HOW LAW IS MADE: a view of delegated legislation in the family court

 The judicial role and separation of powers

There is a hierarchy of delegated legislation and judicial utterances. These operate below and always subserve the twin peaks of common law and statute. Statute is always the Everest. Constitutional Reform Act 2005 further refines the system of delegated legislation and defines how it must now be made. All this – as to delegated legislation – was explained by the Court of Appeal in Secretary of State for Communities and Local Government v Bovale Ltd and anor [2009] EWCA Civ 171.

Of separation of powers, Montesquie’s premise was very simple. There are three powers: the legislature, the administration (or executive), and the judiciary. Each should be separate. The US system is the paradigm of this. In UK the first two are muddled (cabinet as head of the executive is part of the legislature). The legislature is always superior to the other two (subject to questions of European law which are beyond the scope of this note).

In Sir James Munby P we have a consummate judge. He seeks also to be an administrator. He seeks to administrate more, probably, than any President in living memory: Baker, Arnold, Brown (who saw in the Children Act 1989), Butler Sloss, Wall PP. As judges each of these developed the law; and at times, Wall P as Wall J, could descend, even unto to paper clips, with his Practice Notes annexed to judgements (Bovale explains why such notes are now largely outlawed).

Were I addressing the President (qua administrator), I would respectfully point out that in a modern democracy (and see Lord Sumption’s recent speech in Kuala Lumpur: http://www.supremecourt.uk/docs/speech-131120.pdf) there are careful rules about delegated legislation: like that an administrator must have the vires to make the rules or issue the guidance etc. S/he must consult, and act reasonably and lawfully (the three pillars of JR challenge).

Standard orders

With the ‘mandatory’ orders – and a man as subtle as Sir James knows better than most exactly what ‘mandatory’ means – there was no authority in him or Mostyn J to issue such orders. Ministry of Justice and its careful civil service have now moderated this to ‘standard’ orders to be introduced by rule or practice direction (I should prefer both: see Bovale again). And it is to be hoped that the unlawfulness of the present order under Matrimonial Causes Act 1973 s 24A(1) will be removed. It represents a particular view held by Mostyn J which both statute and Coleridge J show to be wrong: the ordinary meaning of s 24A(1) and V v V (Financial Relief) [2005] 2 FLR 697 is that any sale is contingent upon a lump sum or property adjustment order being given a short period to work. It cannot be free-standing as Mostyn J would have it.

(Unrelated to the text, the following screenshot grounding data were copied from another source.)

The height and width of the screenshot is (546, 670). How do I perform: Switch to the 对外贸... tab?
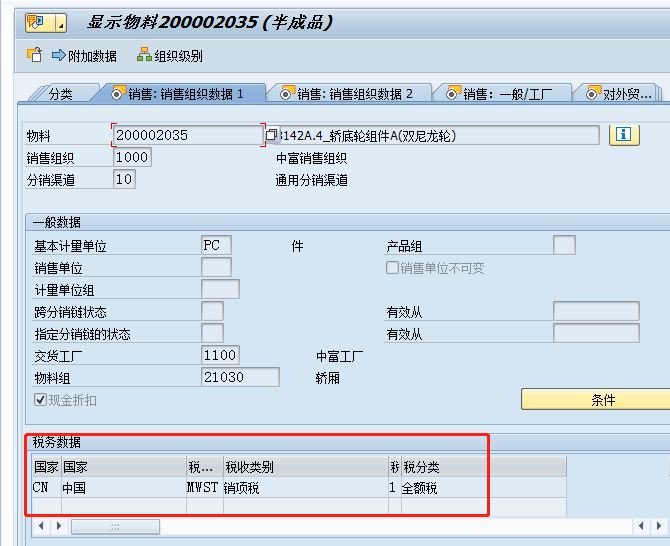coord(619,94)
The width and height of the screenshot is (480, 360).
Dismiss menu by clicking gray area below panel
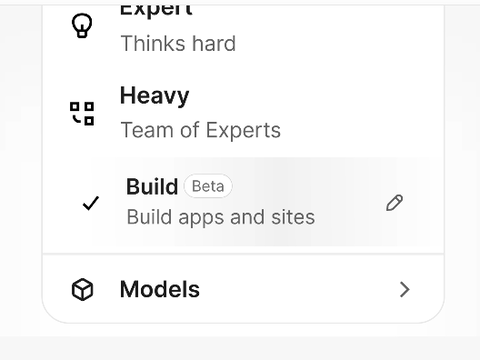click(x=240, y=347)
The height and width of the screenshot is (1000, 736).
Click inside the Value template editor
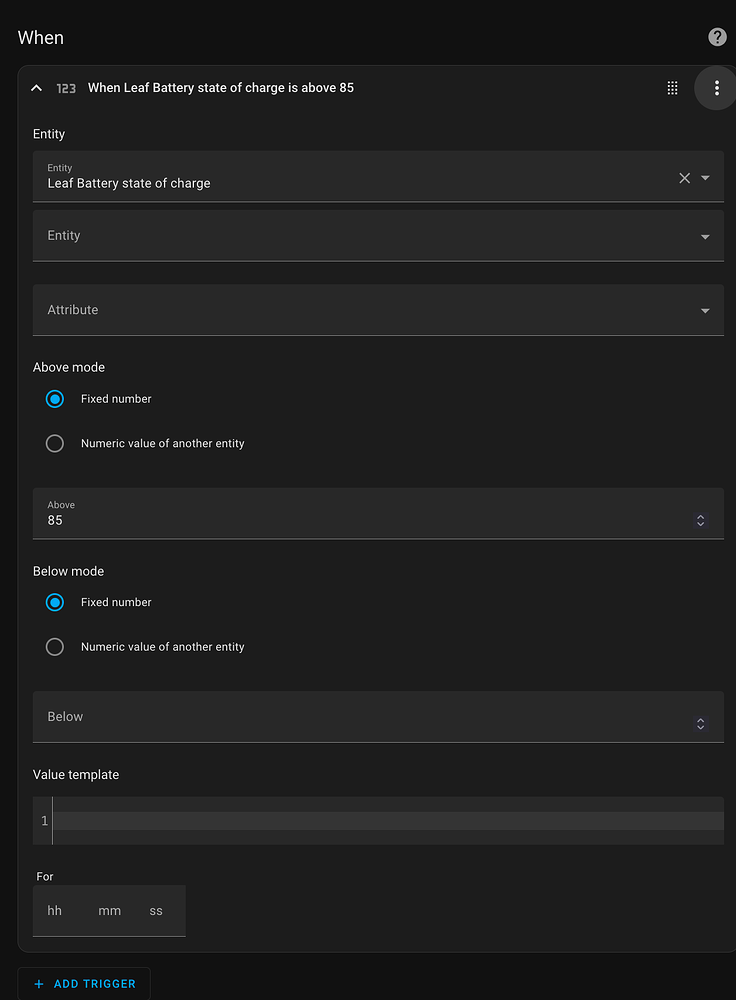click(x=380, y=820)
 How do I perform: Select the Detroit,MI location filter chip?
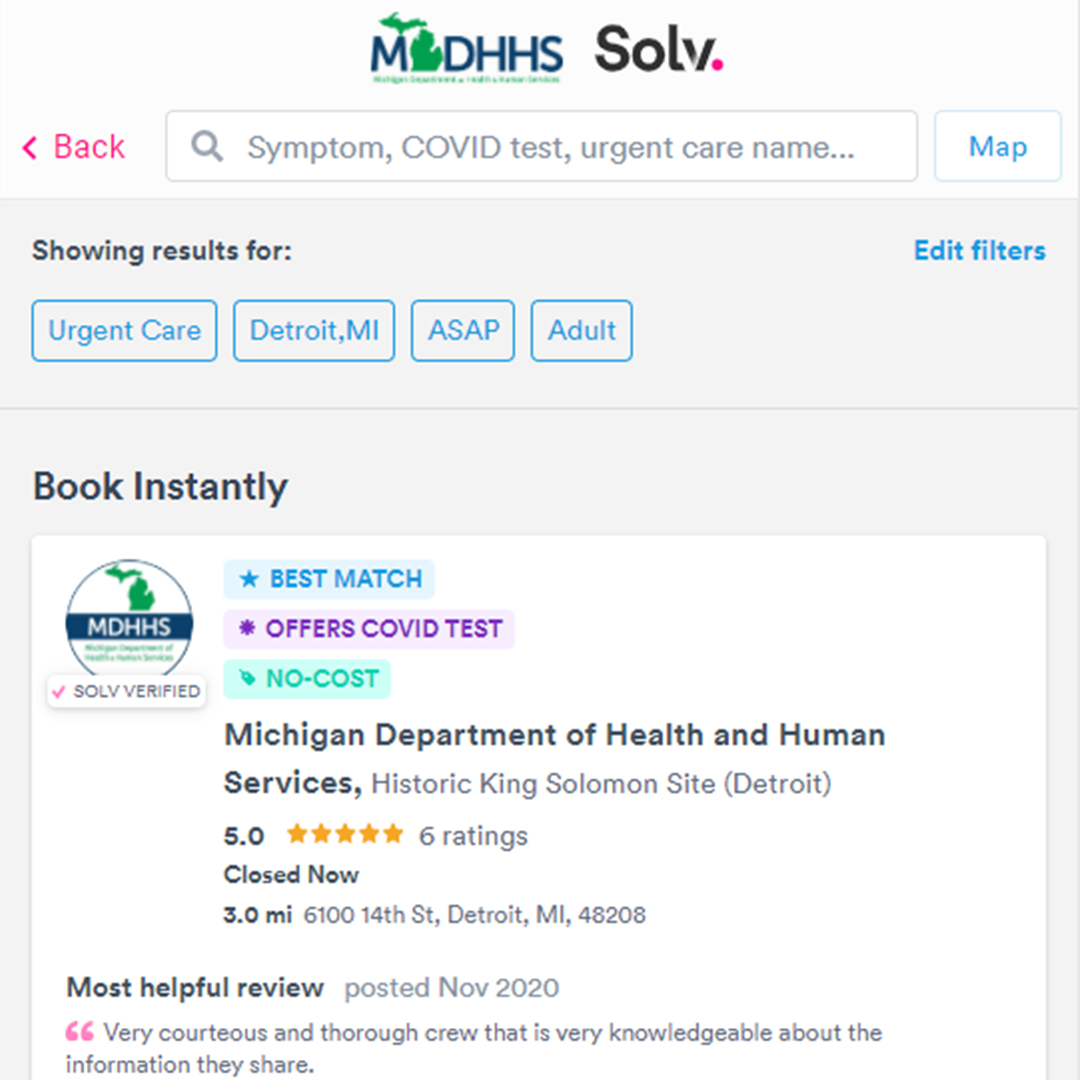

In parliamentary drafting, there is – or used to be – a technical term: a ‘Henry VIII clause’. Hale LJ draws attention to this in Re C (Legal Aid: Preparation of Bill of Costs) [2001] 1 FLR 602, a case which is quoted in Bovale. It gives to the designated minister power by Order to amend specific terms of a statute. I appeared for C. I can well remember the twinkle in Hale LJ’s eyes when she reminded the court of the term (applicable in that case: see para [15]). Even with Henry VIII clauses, the arbitrary power thereby conferred derives from Parliament. No one seems to be able to say what is the source of Sir James’s powers to impose ‘draft’, ‘mandatory’ or any other forms of order upon parties to family proceedings.